De forma geral os professores não dominam os conhecimentos
necessários para a compreensão de processos de aprendizagem de uma língua
quando a audição está ausente. Por este motivo é imprescindível a formação
continuada, para a capacitação de educadores mais reflexivos, conscientes das
necessidades educacionais, sociais e afetivas do alunado Surdo, assim como ter
este novo olhar sobre a educação e o seu contexto atual.
Faltam aos professores regulares os conhecimentos relativos às
metodologias de ensino de línguas, bem como à diferença entre metodologias de
ensino de Língua Portuguesa como primeira e segunda língua.
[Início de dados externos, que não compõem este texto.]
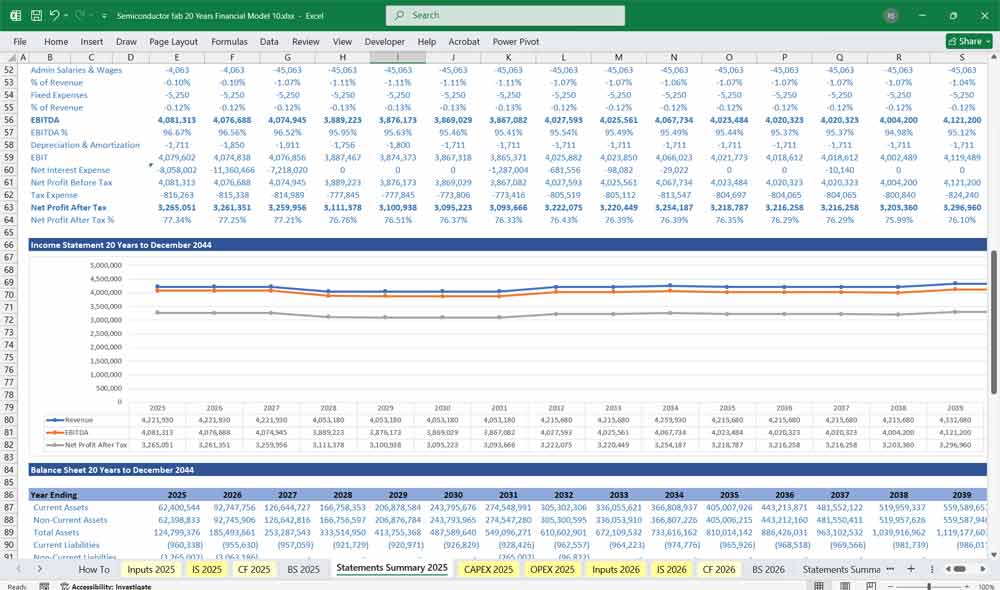Image resolution: width=1000 pixels, height=590 pixels.
Task: Switch to the Formulas ribbon tab
Action: tap(229, 42)
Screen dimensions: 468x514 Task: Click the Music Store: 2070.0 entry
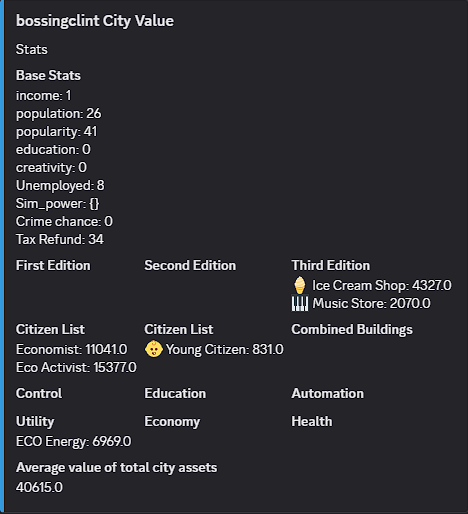tap(371, 303)
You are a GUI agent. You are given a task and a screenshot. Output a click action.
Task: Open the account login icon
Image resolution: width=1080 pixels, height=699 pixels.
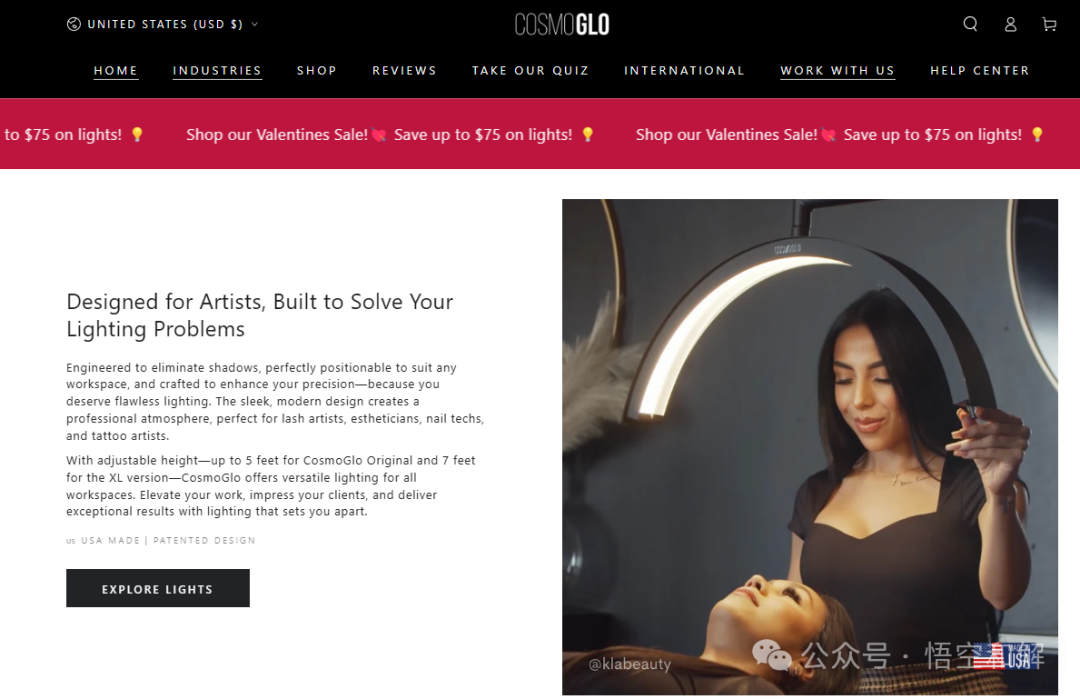[x=1010, y=24]
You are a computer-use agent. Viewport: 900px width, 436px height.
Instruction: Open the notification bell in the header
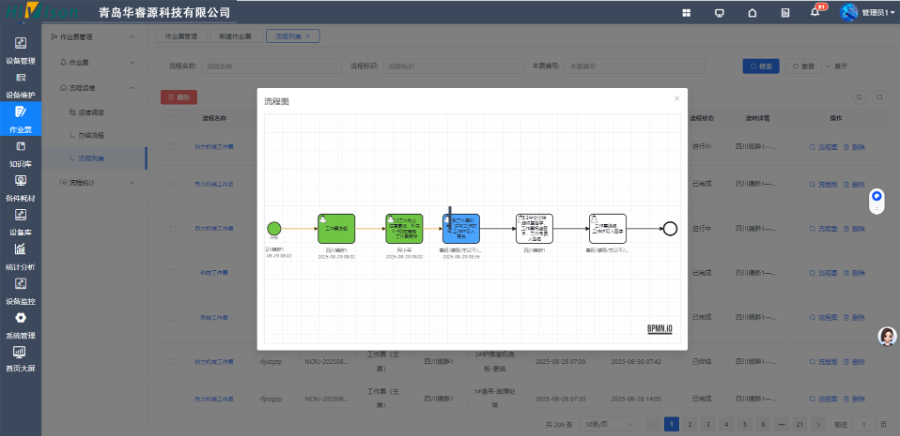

O processo de inclusão é um desafio não só para o professor, mas
principalmente para o Surdo, que é o indivíduo mais impactado com este novo
contexto escolar, e envolvem tentativas e erros, situações inusitadas e ás
vezes frustrantes.
Algumas ações importantes para o sucesso da educação inclusiva
bilíngue:
·
Ofertar cursos de
capacitação em Libras para os professores e demais profissionais interessados.
·
Envolver a família no
trabalho pedagógico desenvolvido, bem como promover curso de língua de sinais
aos pais e as crianças Surdas.
·
Incentivar a Libras como a
primeira língua do Surdo, respeitando esta condição.
·
Capacitar os professores, às
metodologias de ensino de língua portuguesa como primeira e segunda língua.
·
Assegurar as adaptações
curriculares necessárias ao bom desenvolvimento do aluno Surdo.
·
Fornecer informações básicas
sobre surdez, bem como a Libras para todos os envolvidos no processo educacional
destes alunos.
·
Garantir a participação de
um educador surdo na prática pedagógica na classe especial/sala de recursos
multifuncional.
·
Evitar comportamentos de
rejeição e superproteção.
·
Respeitar as
particularidades educacionais, bem como a identidade cultural do aluno surdo.
·
Ter em mente a função do
intérprete educacional e o seu papel dentro do ambiente escolar.
·
Entender que a inclusão
trata-se de um processo diferenciado e que requer um novo olhar sobre as
práticas pedagógicas.
·
Obter os conhecimentos
básicos referente às diferentes perdas auditivas e saber reconhecer a
influência das mesmas no desenvolvimento sócio-educacional do aluno Surdo.
·
Conscientizar-se de que a
inclusão trata-se de um processo em desenvolvimento onde apenas com a participação
efetiva de todos os envolvidos será possível buscarmos as respostas para as
lacunas e faltas relacionadas existentes neste mesmo processo.